The shelter's farm and culinary program are only the latest advance of this mission. Jarreau Freeman, communications coordinator for the mission, said the organization worked with its clients to find housing and job placement. Many shelter graduates find work in kitchens.
"Meei Ling saw that this was a trend and wanted to build on that," Freeman said, referring to the practical application of the program. "She wanted to show men how to take the things they had a hand in growing and make a hearty meal with them." But, according to Freeman, there was also a more emotional impulse behind the course.
"Meei Ling also wanted to show men how to cook for themselves –– that fresh ingredients are accessible, that they can be fun and even easy to work with."
Ng agreed the class was more than a seminar in practical skills. The name of the event, "Grow Food Where You Live," is more like a philosophy –– an ability to see in your surroundings the raw materials of a meal.
"My mom used to own and produce five acres of orchids, to import and export," Ng said of her background in a village in Singapore. "I learned from her how to grow orchids. But we also had our own farm to sustain our own life. Everything we needed, we had right there. Not everyone has that opportunity."
Ng has spread her agricultural knowledge wherever she lives. When she moved with her husband to an industrial strip of Christian Street, she planted the first tree on her block.
"My husband and I were always trying to make the neighborhood greener," Ng said. "We got our neighbors to start planting trees, so the street would be cooler and shadier in the summer."
Sandwiched among a towering storage facility, a Hampton Inn, and Roman Catholic High School, the secret garden on 13th Street isn't easy to see. But those who stumbled upon the parking lot have been treated with a wall of climbing vines and two rows of raised beds painted pink, red, blue, yellow, and green. Large parts of the wall the vines don't reach are covered in murals, painted by the Overcomers, including Thornton.
As the dining hour approached, guests trickled in from the street and mingled by cream-colored folding tables in the parking lot. Each table was dressed with a bamboo serving mat, candles, and mason jars full of purple flowers cut from a nearby vine.

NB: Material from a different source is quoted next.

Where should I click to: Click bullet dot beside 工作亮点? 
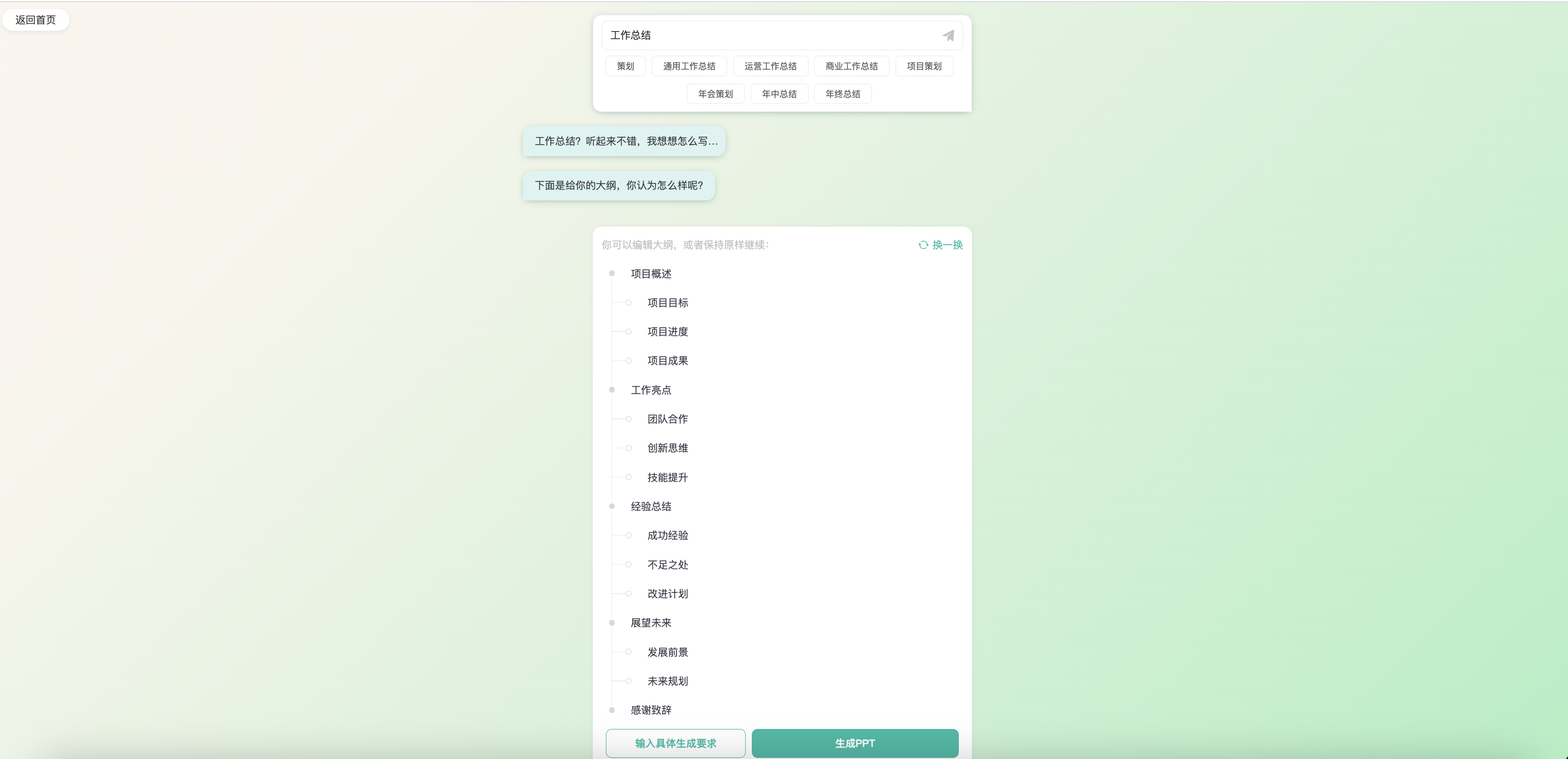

The diners, a mix of Overcomers grads, volunteers, donors, and shelter staff, gradually took their seats. At 7:30, a line of volunteers led by Thornton poured out of the kitchen, carrying trays of colorful salads.
One guest lingered in the garden before sitting. Sunday Breakfast director of development Rosalyn Forbes, a younger woman with sandy hair, plucked a few leaves of lemon balm and handed them to him.
"Rub these on your hands," she said. "They smell sweet."